YOUR GOAL:
Render every line of the records below as a Markdown table with the columns "Row" and "Line", numbering the rows and leaving out blank lines. Omit the pictures from the table.

Word and item position data:
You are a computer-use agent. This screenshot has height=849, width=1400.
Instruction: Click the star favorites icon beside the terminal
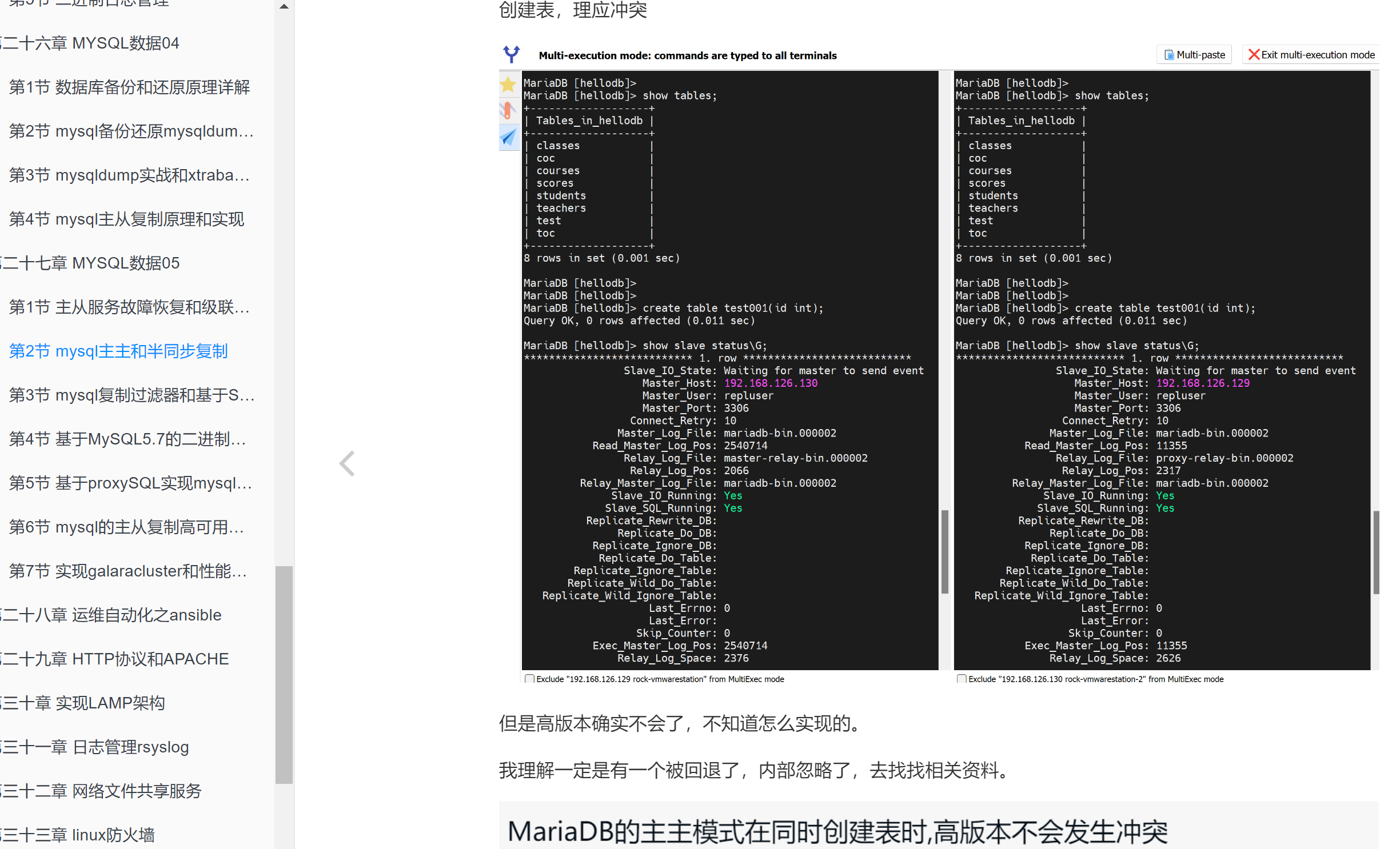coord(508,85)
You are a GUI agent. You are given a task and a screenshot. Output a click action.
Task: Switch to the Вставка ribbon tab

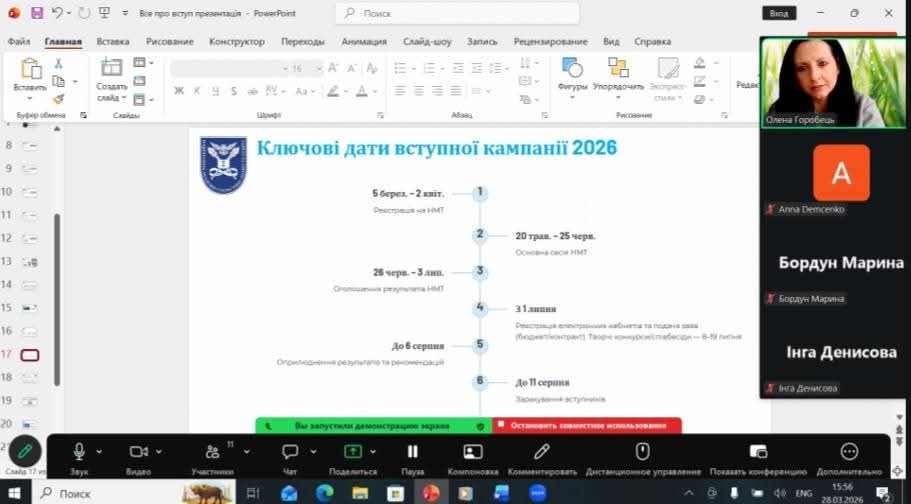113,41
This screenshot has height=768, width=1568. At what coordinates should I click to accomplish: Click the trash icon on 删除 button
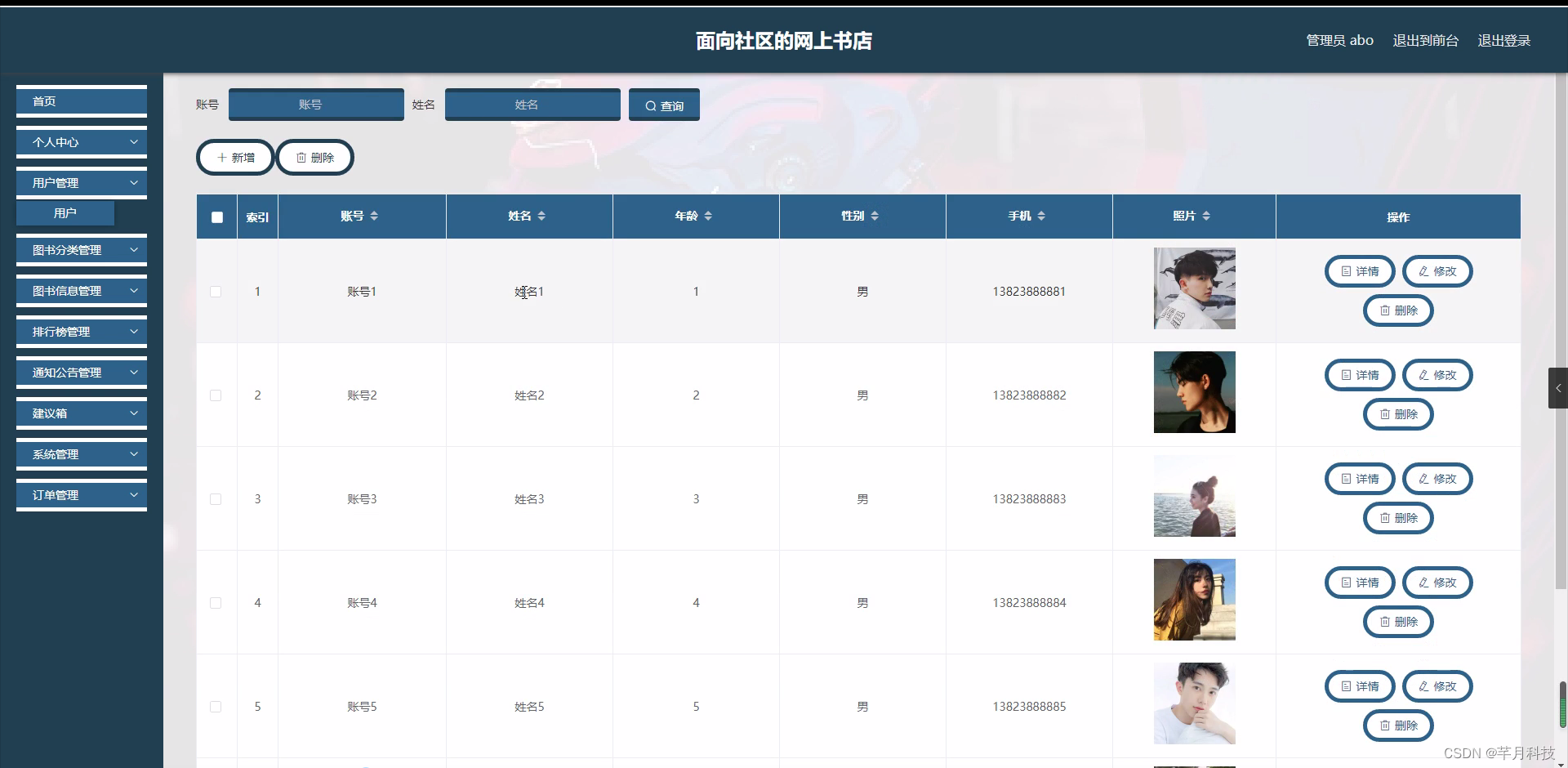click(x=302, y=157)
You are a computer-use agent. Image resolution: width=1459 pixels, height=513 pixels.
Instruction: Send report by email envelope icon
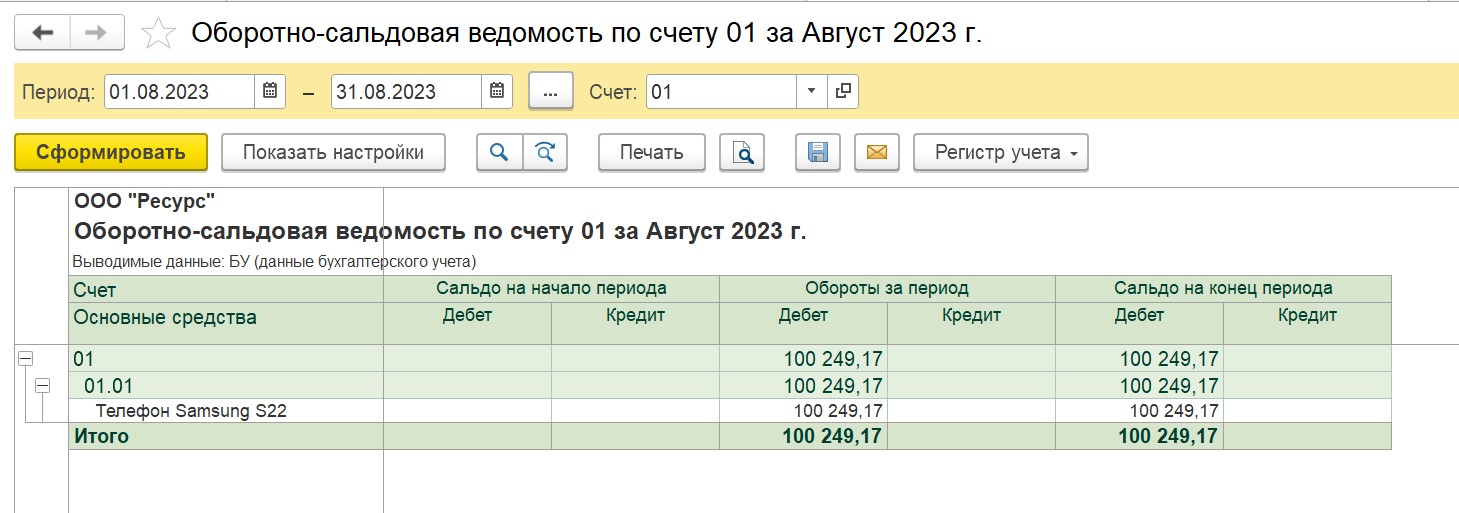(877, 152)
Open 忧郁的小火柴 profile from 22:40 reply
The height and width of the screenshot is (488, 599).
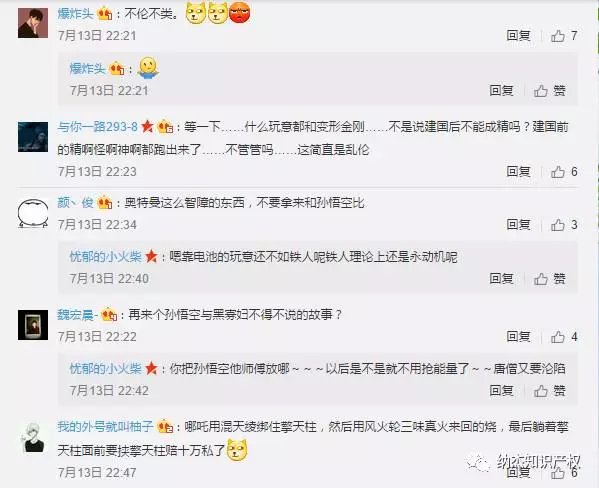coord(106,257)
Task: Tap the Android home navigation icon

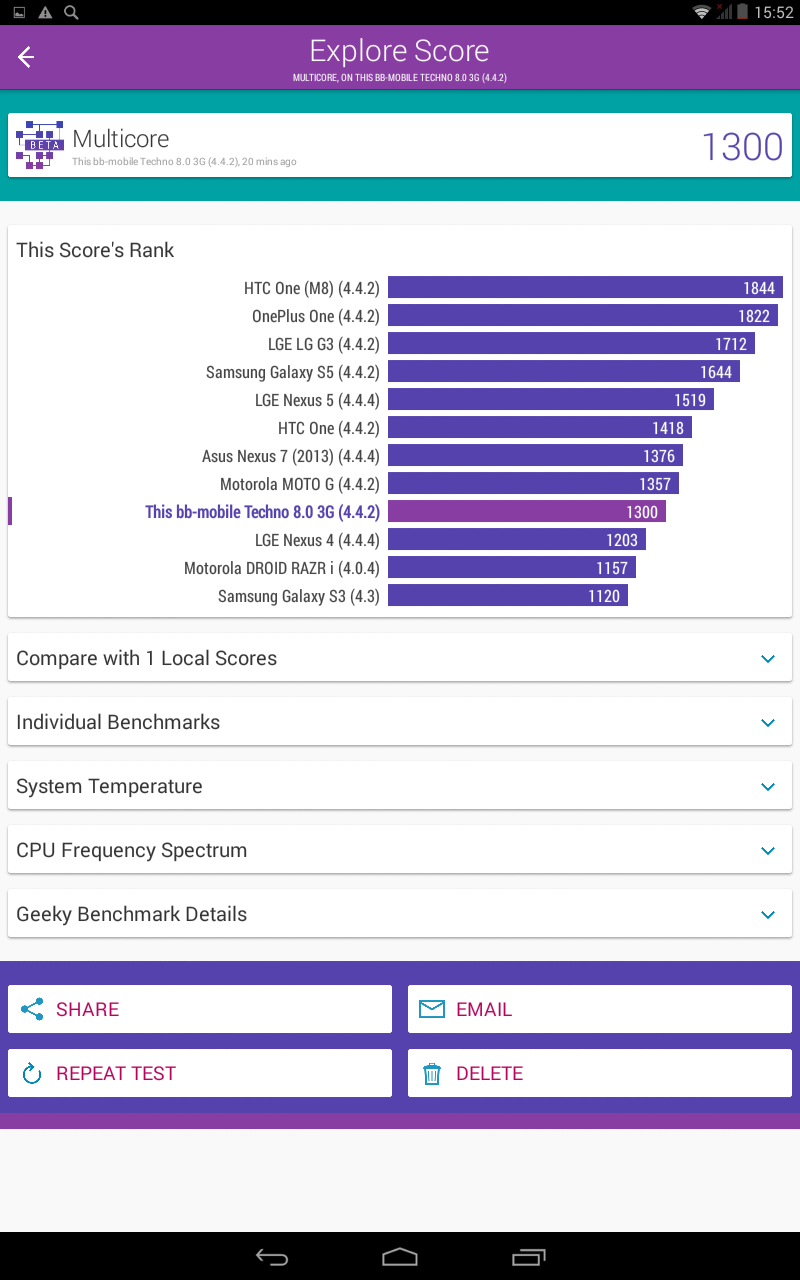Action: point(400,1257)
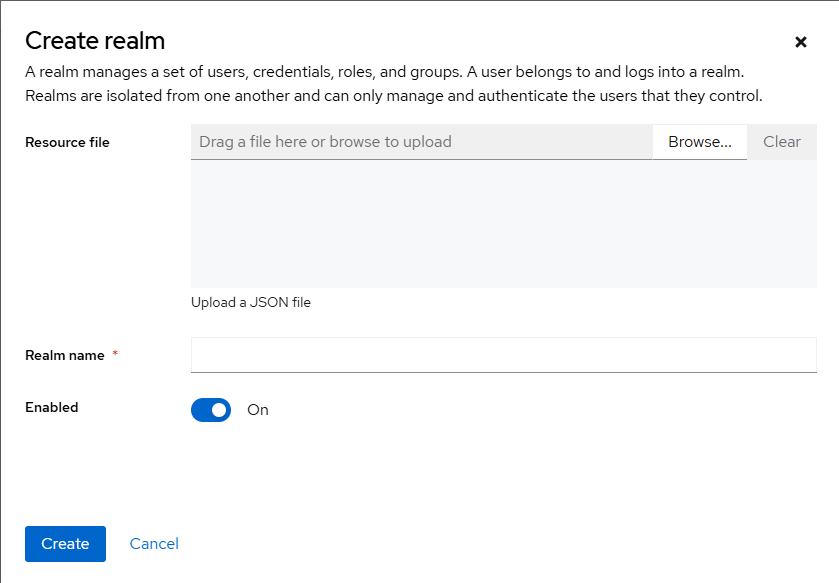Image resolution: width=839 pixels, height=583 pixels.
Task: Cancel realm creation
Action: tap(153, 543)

SOLUTION TO THIS PROBLEM:
| Row | Line |
|---|---|
| 1 | You are a computer-use agent. This screenshot has height=849, width=1400. |
| 2 | Instruction: Click the star favorites icon beside the terminal |
| 3 | coord(508,85) |
| 4 | You are a GUI agent. You are given a task and a screenshot. Output a click action. |
| 5 | Task: Switch to the Вставка ribbon tab |
| 6 | 113,41 |
| 7 | This screenshot has height=768, width=1568. At what coordinates should I click to accomplish: Click the trash icon on 删除 button |
| 8 | click(x=302, y=157) |
| 9 | You are a computer-use agent. Image resolution: width=1459 pixels, height=513 pixels. |
| 10 | Instruction: Send report by email envelope icon |
| 11 | (877, 152) |
| 12 | Open 忧郁的小火柴 profile from 22:40 reply |
| 13 | The height and width of the screenshot is (488, 599). |
| 14 | coord(106,257) |
| 15 | Task: Tap the Android home navigation icon |
| 16 | Action: point(400,1257) |
| 17 | Image resolution: width=839 pixels, height=583 pixels. |
| 18 | Task: Cancel realm creation |
| 19 | Action: tap(153, 543) |